Search code examples
python-3.xgisprojectionnetcdfcartopy

Globcolour data and projection error in Python


I'm having trouble displaying some data from Globcolour (1), due to the projection used with the matplotlib and cartopy definition of the image.

I downloaded a Total Suspended Matter image in NetCDF format (here is the data enter link description here), and when I tried to display it, along with a coastline from the cartopy package, there is a notorious gap between the coastline and the data. As you can see below, the pixels should be next to the coastline (black line), and not surpassed into the land (yellow pixels in the flags image) enter image description here

This shouldn't happen. I check using QGIS and loading directly the netcdf file the coastline is set correctly.

Initially I used a PlateeCarrer projection for the image, considering that if the image was in WGS84 they would match, but clearly they don't. I've tried using the transform option in the matplotlib function but I haven't made it work. Either the gap remains, or the coordinates of the figure change to projected ones and my data (which is in geographical coordinates) disappear.
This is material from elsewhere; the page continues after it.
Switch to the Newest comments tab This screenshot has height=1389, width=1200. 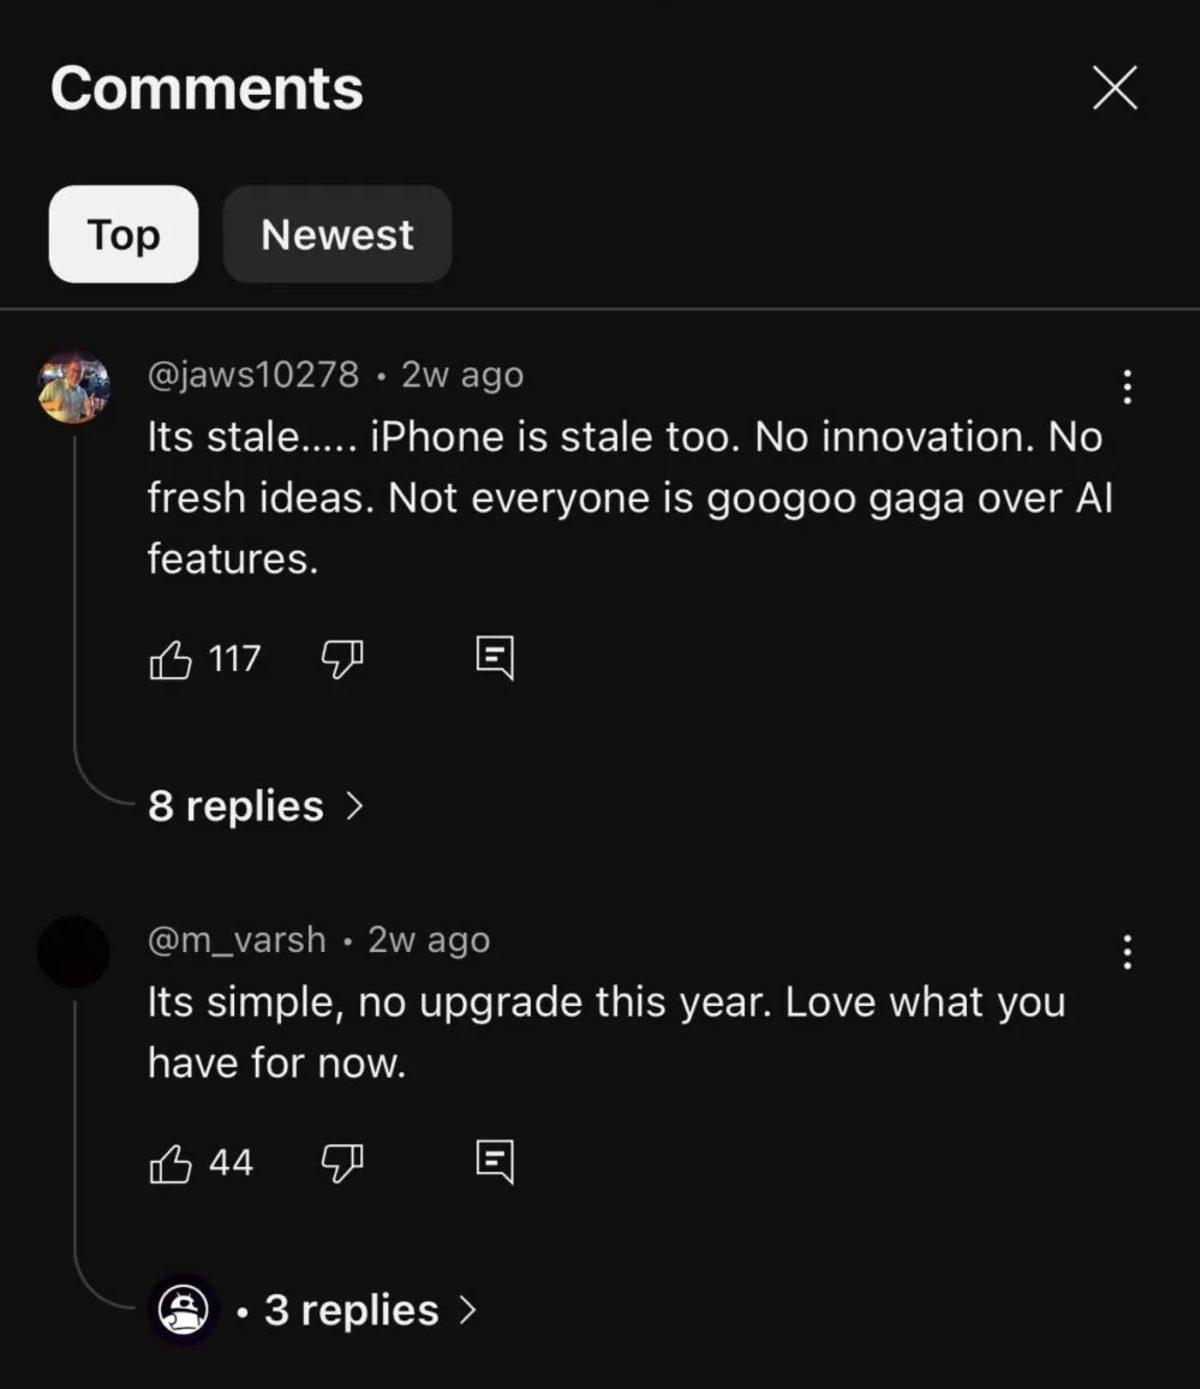coord(337,234)
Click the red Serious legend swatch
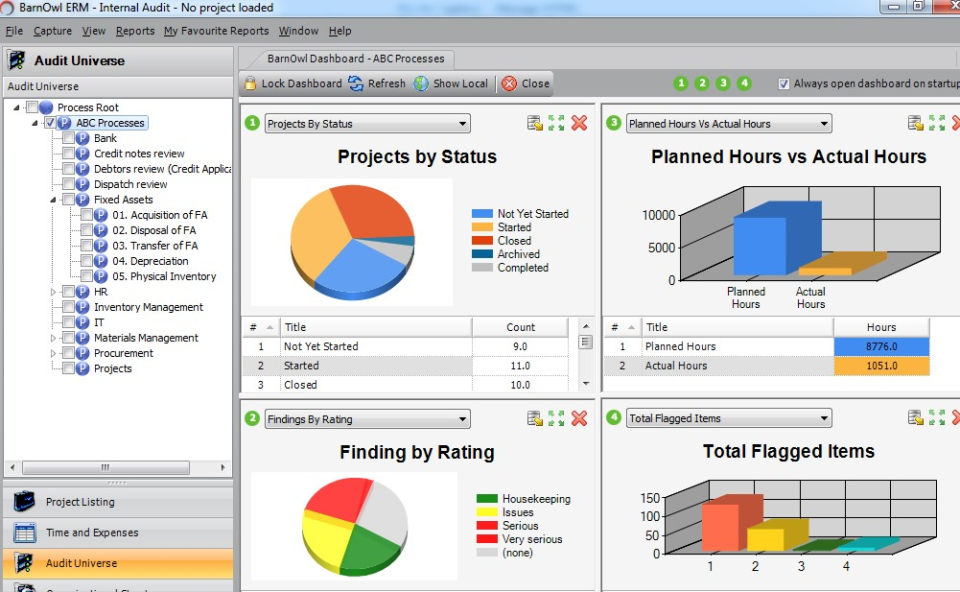Image resolution: width=960 pixels, height=592 pixels. pyautogui.click(x=488, y=525)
The attributes of the NetCDF file are:

  'grid_type': 'Equirectangular',
 'spatial_resolution': 4.6383123,
 'nb_equ_bins': 55,
 'registration': 5,
 'lat_step': 0.041666668,
 'lon_step': 0.041666668,
 'earth_radius': 6378.137,
 'max_north_grid': 11.124998,
 'max_south_grid': 9.27,
 'max_west_grid': -86.25,
 'max_east_grid': -83.97,
 'northernmost_latitude': 11.124998,
 'southernmost_latitude': 9.249998,
 'westernmost_longitude': -86.25,
 'easternmost_longitude': -84.0,
 'nb_grid_bins': 2475,
 'nb_bins': 2475,
 'pct_bins': 100.0,
 'nb_valid_bins': 1089,
 'pct_valid_bins': 44.0,
 'netcdf_version': '4.3.3.1 of Jul  8 2016 18:15:50 $',
 'DPM_reference': 'GC-UD-ACRI-PUG',
 'IODD_reference': 'GC-UD-ACRI-PUG'}

The code that I'm using to plot the image is:

import pandas as pd
import matplotlib.pyplot as plt
import matplotlib
import cartopy.crs as ccrs
import dill as pickel



def paint_maps(df_std=None, fecha=1, attributes=None,
               savefol='/media/felipe/TOSHIBA EXT/iMARES/Investigacion/2019_MariculturaPacifico/DB/figures/',
               disp_fig=0):

    """Función para dibujar los datos contenidos en los archivos netCDF de SST, Salinidad y propiedad ópticas del agua.
    Recibe el dataframe con la información en formato de Pandas Dataframe, y selecciona según una fecha establecida,
    el conjunto de datos con coordenadas Lat-Lon que debe dibujar. Esos los dibuja y transforma a formato raster. Unido
    se dibuja también la línea de costa proveniente de un archivo shapefile. La función dibuja toda la información
    contenida en el dataframe aportado (datos, anomalías, flags, y cualquier otro dato que tenga.

    Recibe:
        df_std: dataframe con la información a dibujar. Debe venir indexado por fecha, lat y lon.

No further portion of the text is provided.